▶ _Tu tarea_: Sigue escribiendo el relato de abajo sobre el miedo a una recaída de la hija. Empieza justo después de su última oración.

▶ _Fragmento del texto_:
######

Escuchar de mi hija dos síntomas que, juntos, podían anunciar una recaída, lograron desestabilizar el frágil equilibrio emocional con el que ahora funciono. A pesar del cansancio, la cama se convirtió en avispero que me echó a circular antes del amanecer. Y, la incertidumbre y el temor, detonaron el mecanismo de defensa más frecuentemente usado por mí frente a las crisis: la hiper actividad.
El jardín y plantas regadas, perros desayunados y Lorenzo medicado, recámara levantada, patio y perrera limpios, toda la casa barrida y trapeada, los nietos en el colegio, alacena en orden, pendientes de la oficina solventados, correos atrasados contestados, camioneta con gasolina y todo, antes de las diez y media de la mañana.

######

▶ _Datos mostrados_:
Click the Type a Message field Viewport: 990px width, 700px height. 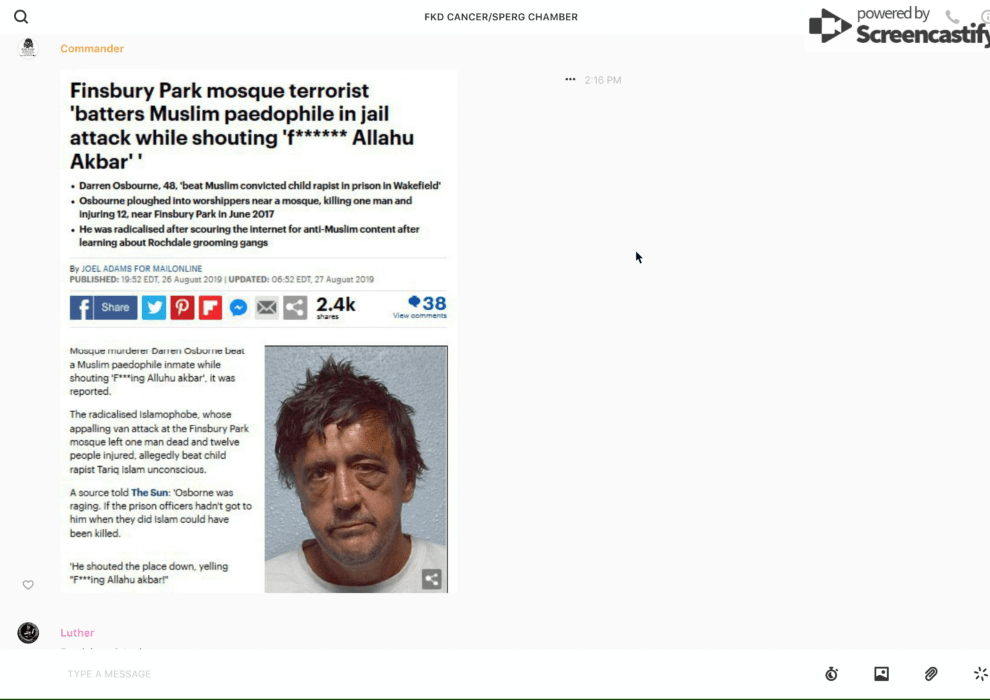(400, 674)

######

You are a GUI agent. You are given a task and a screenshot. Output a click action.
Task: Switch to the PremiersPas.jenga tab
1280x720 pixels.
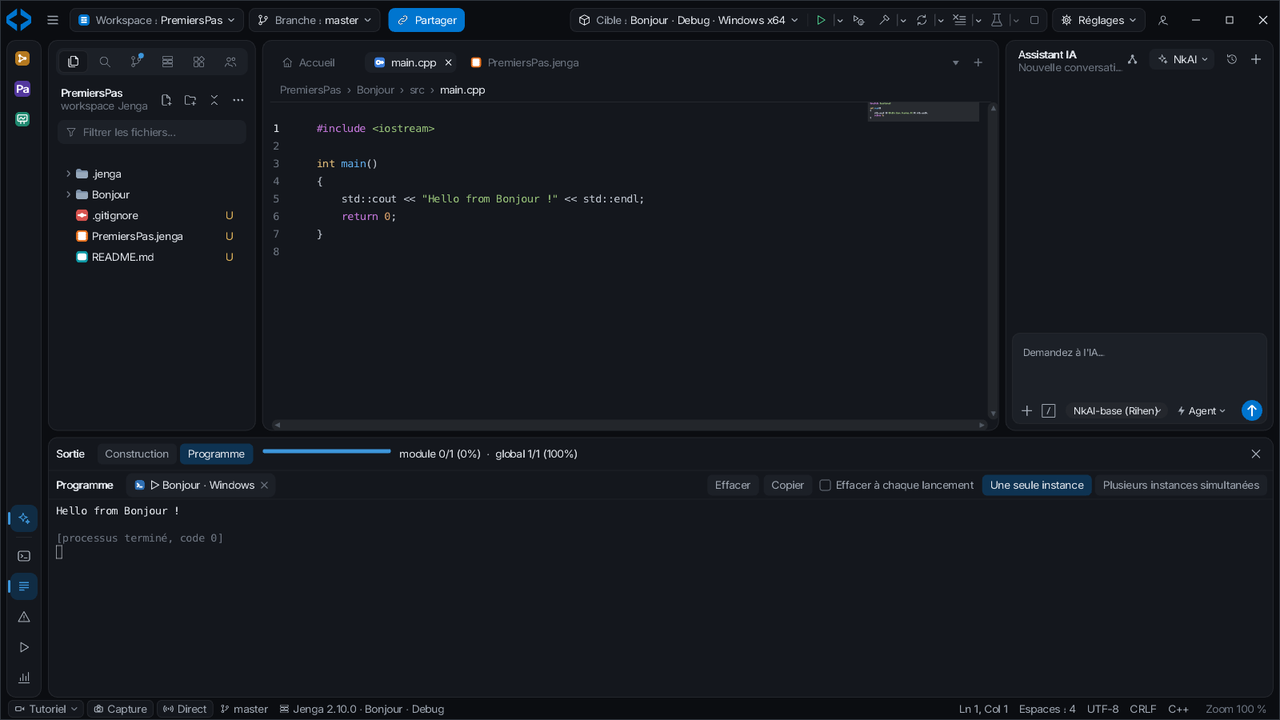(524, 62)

######

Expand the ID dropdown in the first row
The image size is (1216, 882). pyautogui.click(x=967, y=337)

######

▶ _Respuesta_:
Obviamente, el cuerpo ha reclamado por el exceso y, ante la decisión sobre el uso de la energía restante, estoy ante una nueva disyuntiva: ¿Me baño y desayuno o desayuno frente a la ventana soleada y escribo? La duda queda despejada pues estoy escribiendo estas líneas.
La nube de temor se despeja al ver el rostro de mi hija y escucharla responderme: “Bien, mom”. El dolor de cabeza ha desaparecido y ha pasado una buena noche. ¡Gracias, Dios mío!
A los cincuenta, también se pueden tener cien años en el alma cuando ha pasado la tormenta y, con el teclado frente a mi y cereal, café y jugo a un lado, comprendo que HOY debo tratarme con gracia.